Grossly Negligent Shooting Of Firearm: Defense Theory Of Belief That Gun Was Unloaded
March 30th, 2014

 

 

If the defendant actually believed that the firearm he or she discharged was unloaded, the defendant has not violated this statute. (People v. Robertson (2004) 34 Cal. 4th 156.) However, Robertson was overruled in People v. Chun (2009) 45 Cal. 4th 1172, as follows:

 

To avoid the anomaly of putting a person who merely intends to frighten the victim in a worse legal position than the person who actually intended to shoot at the victim, and the difficult question of whether and how the jury should decide questions of merger, we need to reconsider our holdings in Robertson, supra, 34 Cal. 4th 156, and Randle, supra, 35 Cal. 4th 987. When the underlying felony is assaultive in nature, such as a violation of section 246 or 246.3, we now conclude that the felony merges with the homicide and cannot be the basis of a felony-murder instruction. An “assaultive” felony is one that involves a threat of immediate violent injury. (See People v.

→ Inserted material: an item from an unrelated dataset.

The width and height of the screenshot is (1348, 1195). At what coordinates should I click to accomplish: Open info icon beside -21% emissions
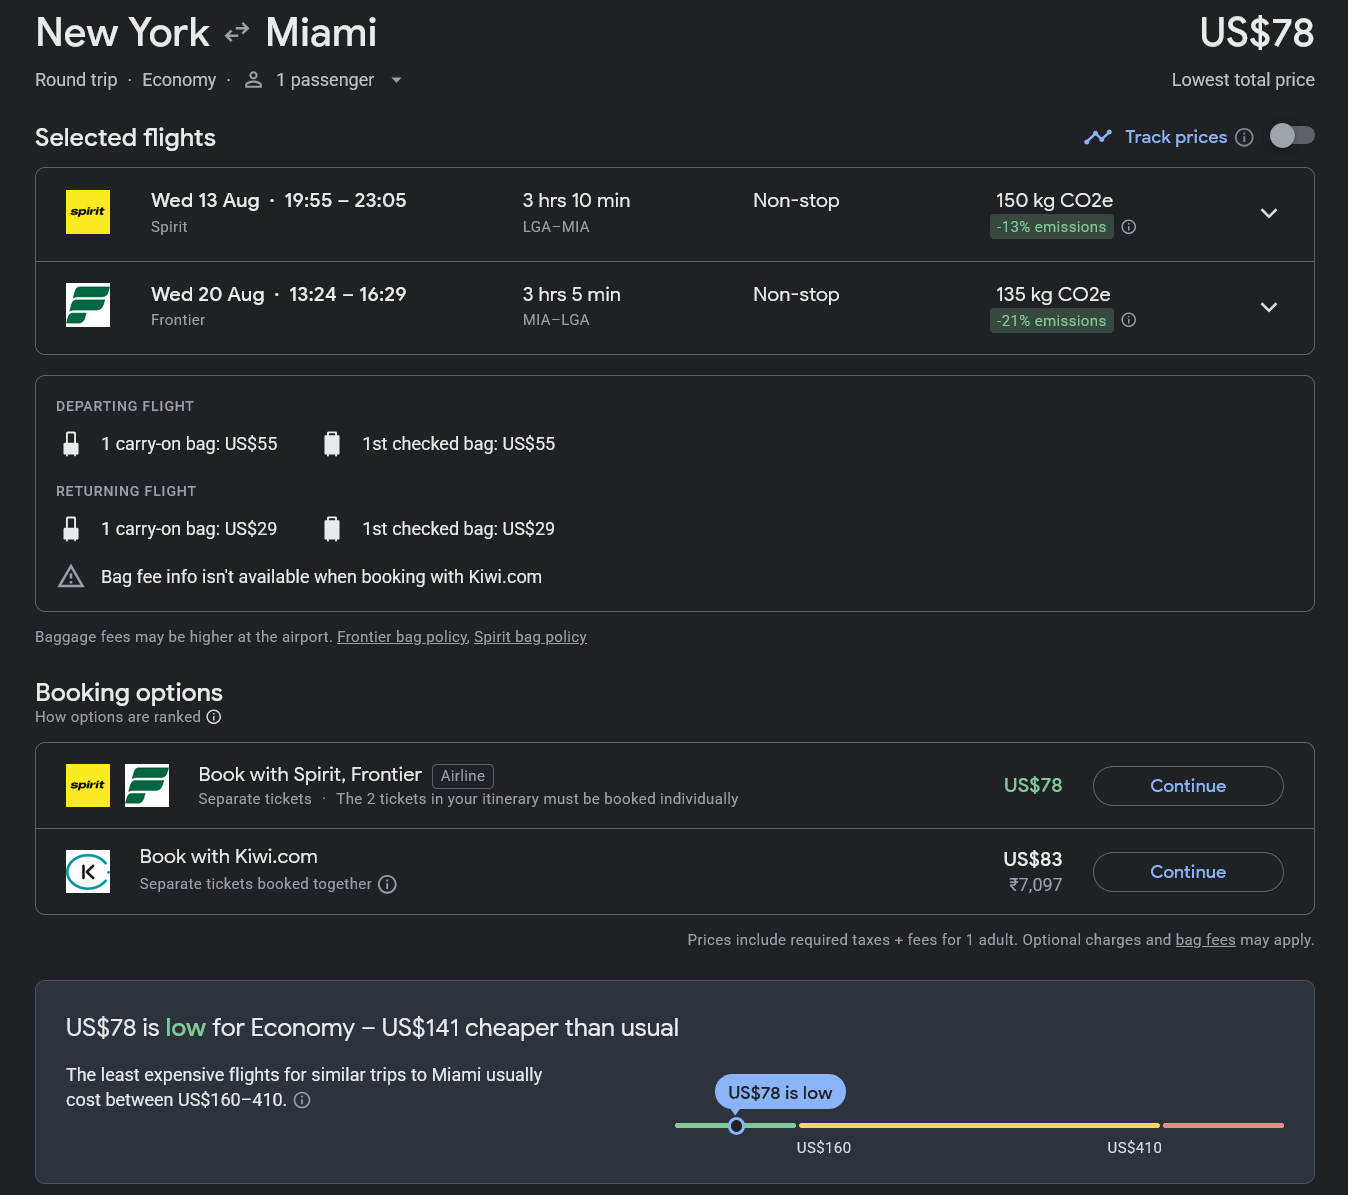[x=1129, y=320]
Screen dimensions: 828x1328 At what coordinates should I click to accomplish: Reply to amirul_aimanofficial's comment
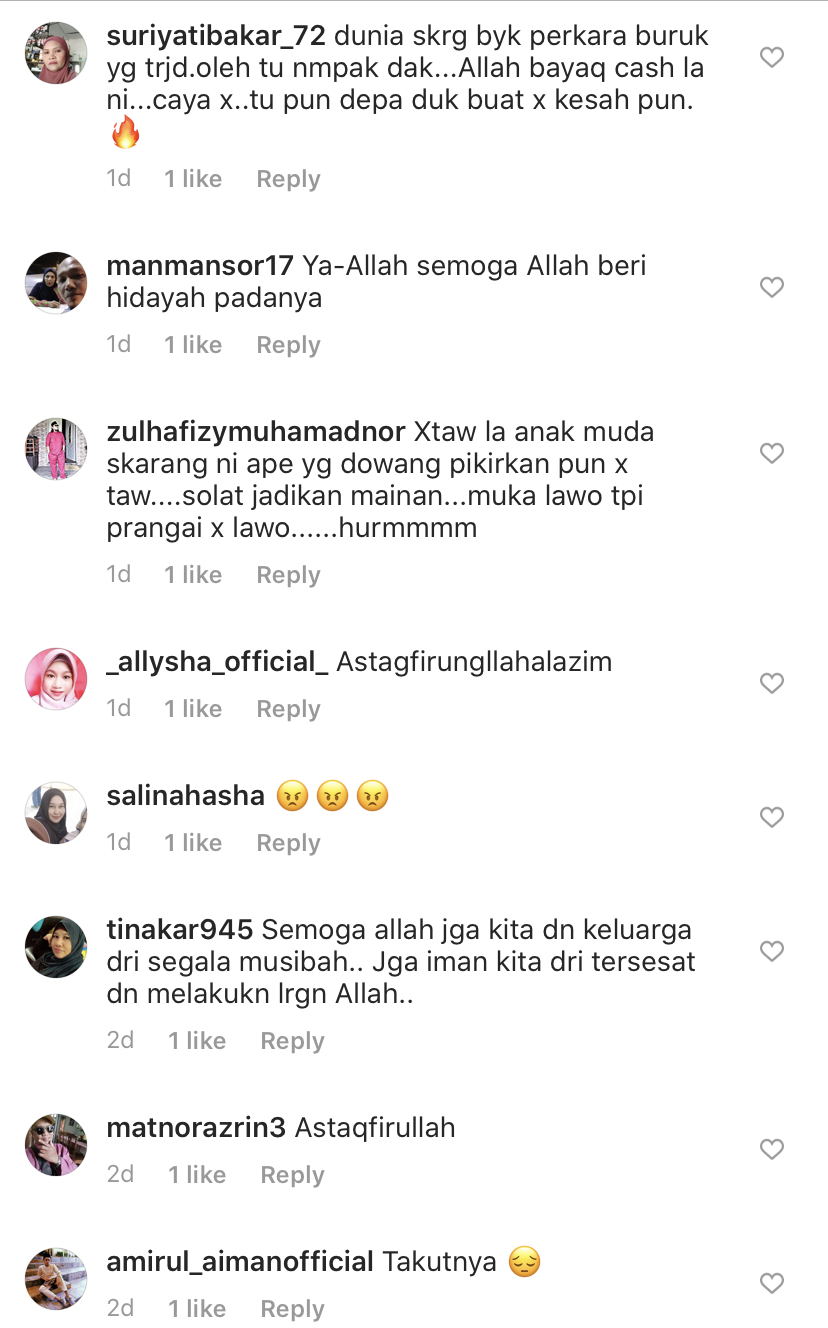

Chance (2008) 44 Cal. 4th 1164, 1167-1168 [81 Cal.Rptr.3d 723].) In determining whether a crime merges, the court looks to its elements and not the facts of the case. Accordingly, if the elements of the crime have an assaultive aspect, the crime merges with the underlying homicide even if the elements also include conduct that is not assaultive. For example, in People v. Smith, supra, 35 Cal.3d at page 806, the court noted that child abuse under section 273a “includes both active and passive conduct, i.e., child abuse by direct assault and child endangering by extreme neglect.” Looking to the facts before it, the court decided the offense was “of the assaultive variety,” and therefore merged. (Smith, supra, 35 Cal.3d at pp. 806-807.) It reserved the question whether the nonassaultive variety would merge. (Id. at p. 808, fn. 7.) Under the approach we now adopt, both varieties would merge. This approach both avoids the necessity of consulting facts that might be disputed and extends the protection of the merger doctrine to the potentially less culpable defendant whose conduct is not assaultive.